I might post the long answer in another thread about available Cantonese dictionaries.

Link to comment
Share on other sites

Somewhat ironically, the top Google search result for CEDICT Cantonese Jyutping leads here.  Pity the site seems dead.  I've messaged the author so maybe he still has a copy of the file somewhere.

 

Also please note that files in C:\Program Files\ChineseTextAnalyser\data (including cedict_ts.u8) get overwritten every time you upgrade, so make sure to keep a copy of yedict lying around.

 

Future support for multiple dictionaries will address this problem.

Link to comment
Share on other sites

@imron, I sent you about a page worth of text, hopefully that's enough to see the pattern I'm getting at.
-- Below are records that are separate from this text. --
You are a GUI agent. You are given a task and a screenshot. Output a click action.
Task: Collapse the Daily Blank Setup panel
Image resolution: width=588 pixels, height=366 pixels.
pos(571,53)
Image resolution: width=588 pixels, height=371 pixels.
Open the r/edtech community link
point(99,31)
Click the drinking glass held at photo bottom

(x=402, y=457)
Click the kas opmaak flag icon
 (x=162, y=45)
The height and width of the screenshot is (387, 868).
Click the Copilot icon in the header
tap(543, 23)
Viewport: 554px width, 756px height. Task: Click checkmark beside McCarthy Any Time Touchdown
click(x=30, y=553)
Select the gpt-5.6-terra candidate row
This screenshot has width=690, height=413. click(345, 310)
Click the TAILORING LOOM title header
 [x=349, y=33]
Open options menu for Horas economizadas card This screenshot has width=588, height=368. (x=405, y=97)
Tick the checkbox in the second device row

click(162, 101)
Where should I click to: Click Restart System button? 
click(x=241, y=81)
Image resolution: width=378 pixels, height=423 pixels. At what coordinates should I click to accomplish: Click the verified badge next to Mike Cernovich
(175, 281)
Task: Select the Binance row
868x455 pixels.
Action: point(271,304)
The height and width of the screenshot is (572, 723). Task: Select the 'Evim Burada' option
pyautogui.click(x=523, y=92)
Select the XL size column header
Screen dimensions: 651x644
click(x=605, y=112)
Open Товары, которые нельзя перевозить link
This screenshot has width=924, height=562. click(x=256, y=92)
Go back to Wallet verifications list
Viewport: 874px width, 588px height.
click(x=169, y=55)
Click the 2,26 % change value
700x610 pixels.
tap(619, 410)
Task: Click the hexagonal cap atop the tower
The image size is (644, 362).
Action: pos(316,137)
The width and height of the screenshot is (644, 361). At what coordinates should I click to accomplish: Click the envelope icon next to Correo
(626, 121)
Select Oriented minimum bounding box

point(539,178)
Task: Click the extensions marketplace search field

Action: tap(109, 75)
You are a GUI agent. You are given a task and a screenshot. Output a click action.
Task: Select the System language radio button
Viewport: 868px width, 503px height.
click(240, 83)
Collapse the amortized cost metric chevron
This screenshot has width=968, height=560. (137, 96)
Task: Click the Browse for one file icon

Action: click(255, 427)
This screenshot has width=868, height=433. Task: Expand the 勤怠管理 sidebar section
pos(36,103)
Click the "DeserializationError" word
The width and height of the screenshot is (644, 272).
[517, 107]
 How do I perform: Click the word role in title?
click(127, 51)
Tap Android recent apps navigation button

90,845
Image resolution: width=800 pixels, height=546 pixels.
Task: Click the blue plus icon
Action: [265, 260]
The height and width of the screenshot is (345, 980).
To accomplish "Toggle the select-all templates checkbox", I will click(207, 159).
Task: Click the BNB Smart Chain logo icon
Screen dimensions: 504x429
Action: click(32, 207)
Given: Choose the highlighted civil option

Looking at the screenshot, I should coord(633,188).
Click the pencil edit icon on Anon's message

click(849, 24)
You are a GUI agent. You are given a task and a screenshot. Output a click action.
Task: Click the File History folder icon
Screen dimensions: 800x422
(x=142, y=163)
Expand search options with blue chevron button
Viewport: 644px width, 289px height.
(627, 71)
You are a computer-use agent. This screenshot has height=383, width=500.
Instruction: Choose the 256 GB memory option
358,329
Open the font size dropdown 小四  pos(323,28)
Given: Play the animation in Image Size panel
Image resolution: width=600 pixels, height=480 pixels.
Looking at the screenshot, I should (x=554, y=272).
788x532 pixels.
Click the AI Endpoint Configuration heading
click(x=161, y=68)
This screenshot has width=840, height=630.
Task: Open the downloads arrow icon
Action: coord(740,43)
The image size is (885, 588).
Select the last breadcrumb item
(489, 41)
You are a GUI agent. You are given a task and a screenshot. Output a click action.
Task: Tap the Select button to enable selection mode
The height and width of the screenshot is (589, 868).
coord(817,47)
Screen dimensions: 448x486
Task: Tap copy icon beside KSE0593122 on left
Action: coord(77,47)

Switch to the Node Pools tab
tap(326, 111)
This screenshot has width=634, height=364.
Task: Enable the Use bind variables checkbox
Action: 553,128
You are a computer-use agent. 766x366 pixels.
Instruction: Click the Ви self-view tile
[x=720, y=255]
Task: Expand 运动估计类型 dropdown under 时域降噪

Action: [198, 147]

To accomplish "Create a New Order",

And, I'd assume that Wine is just handling the icons better, I wouldn't expect you to be wasting time on that when you've already decided to do a port. The lack of images was never that big of a deal, even if it did lead to a slight amount of inefficiency when we'd have to wait for the pop up to appear.

Link to comment
Share on other sites

Thanks.  I think I've got a better idea of what you want now and will see if there's something I can do.

 

even if it did lead to a slight amount of inefficiency when we'd have to wait for the pop up to appear.

All the popups should list a keyboard shortcut - remember that and you'll get an increase in efficiency :-)

Link to comment
Share on other sites

@imron, I meant the pop up text over the buttons. Without the images being there consistently, one has to either memorize the position of the buttons or use it on a supported platform, which right now is Windows.

 

But, I do see your point, as far as I've noticed they all do list shortcuts. I just tend to use the program sporadically when I'm using a new text so things like that tend not to make much difference one way or another. I'll just do the entire text and then not use the program for a few weeks while I learn the new text.

Link to comment
Share on other sites

  • 2 weeks later...

Are you sure it is Chinese Text Analyser that creates it and not the other program? CTA locks files it has open so if another application wanted to open it it would need to copy it. Also, CTA only creates temporary files in its own directory or in the users temp directory.

Link to comment
Share on other sites

  • 4 weeks later...

I've been following this thread since it started, and I bought a license a while ago, but I've just only recently started using it...

First of all, thank you. This program is amazing - it really is. I'm still at the point where looking at a page of Chinese text is really intimidating, and even if I know it "should" be easy because it's a textbook that is aimed towards an audience at a lower level than me, I still feel intimidated. But I think one of the greatest advantages of this program - if not the greatest - is that it can give you the confidence you need, by telling you pretty accurately how much you know and don't know of a text, to start reading stuff out of textbooks. I thought I was months (if not half a year or more) away from reading my first adult book... Then I decided just for fun to feed 許三觀賣血記 into CTA, as it was recommended as a good first adult book. I fed it in, started reading and clicking away words that I knew, and to my surprise, after reading half a chapter, realized that it was totally unexpectedly in reach (unless it all the sudden gets ridiculously harder or something...). The fact that - because of CTA - I've started reading my first adult book, gives me tons of new motivation and confidence, and I don't think this point should be overlooked.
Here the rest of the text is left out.